Por un largo periodo, nuestro Servicio de Animación Espiritual ha realizado un proceso que nos ha permitido escuchar y comprender los signos de los tiempos. Este proceso nos ha ayudado a ser conscientes de los diferentes dinamismos sociales, culturales y religiosos que incluyen desde la secularización hasta la mística como experiencia de la fe. También hemos sido conscientes del impacto de la globalización, el crecimiento de la migración y, sobre todo, de la importancia de la opción personal. Nada se construye si no se vive desde la experiencia y el deseo, en contraste con el Evangelio, de ser una persona auténtica, solidaria, libre y pacífica. En este sentido, podemos afirmar que somos más conscientes de lo que dice Juan en su evangelio: «A Dios nadie lo ha visto jamás; el Hijo único, que es Dios y que está en el seno del Padre nos lo ha dado a conocer» (Juan 1,18).
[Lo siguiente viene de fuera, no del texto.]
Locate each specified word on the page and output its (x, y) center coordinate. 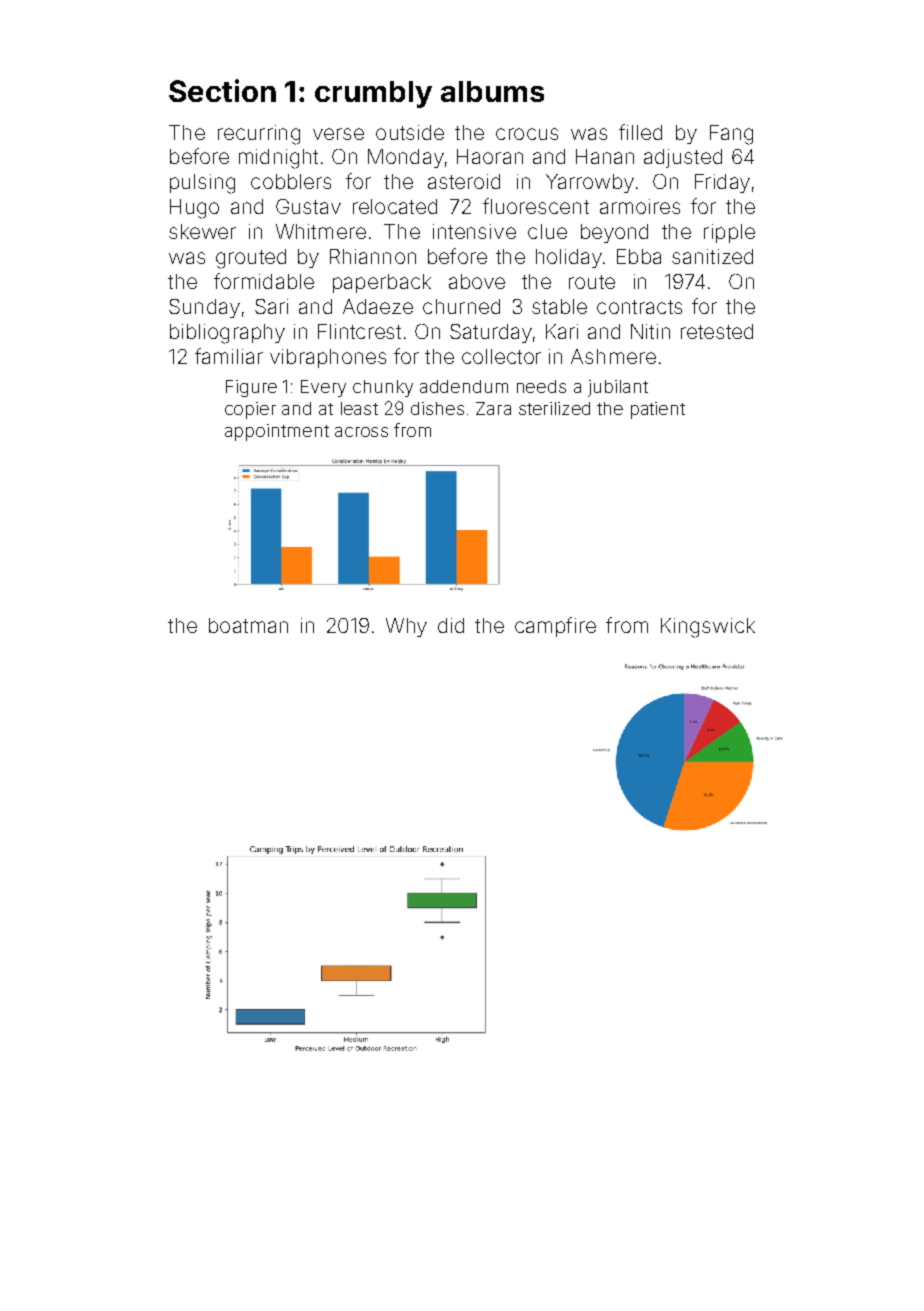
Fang (731, 135)
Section (222, 90)
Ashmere (613, 356)
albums (492, 91)
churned (461, 306)
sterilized (554, 408)
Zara (493, 408)
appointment (277, 432)
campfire (555, 627)
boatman (248, 625)
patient (658, 410)
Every (323, 388)
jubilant (618, 388)
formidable (264, 281)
La cuestión no es si Dios está más ausente en la actualidad que en el pasado. Lo que es evidente es que la experiencia de Dios ha dejado de ser clara, y se ha vuelto problemática o, con más frecuencia, indiferente. La creencia en Dios es similar a la adicción a las sustancias, que es invisible para aquellos que no buscan. Solo a través de testigos que han vivido esa experiencia y que hacen visible su realidad, se puede hacer un camino de iniciación para recuperar el sentido de la vida y la vocación de ser humano. Como se puede observar, la visibilidad o invisibilidad es cuestión de percepción.
La presencia divina, aunque no siempre evidente, se asemeja al vaivén de las olas que acarician la orilla y se retiran, permitiendo a la humanidad actuar con autonomía y responsabilidad. En la actualidad, encontrar al Espíritu de Jesús requiere de testigos cuyas vidas reflejen su seguimiento. No obstante, cada persona debe buscar ese momento de silencio y recogimiento para encontrarse con el Espíritu de Jesús que habita en nosotros y hacerlo el referente de su vida.
En mi experiencia personal, he notado que en la medida en que hago que la vida pase por mí, profundizo y me acerco sobre todo a los evangelios, me está ayudando a hacer el pasaje de lo visible de Dios, es decir, de sentir a Dios como lo más natural del mundo, de percibirlo como una necesidad con la que tenía que estar bien y cumplir lo mandado; a lo invisible de Dios que es percibirlo como fundamento, sentido de mi vida y a experimentarlo como un don gratuito.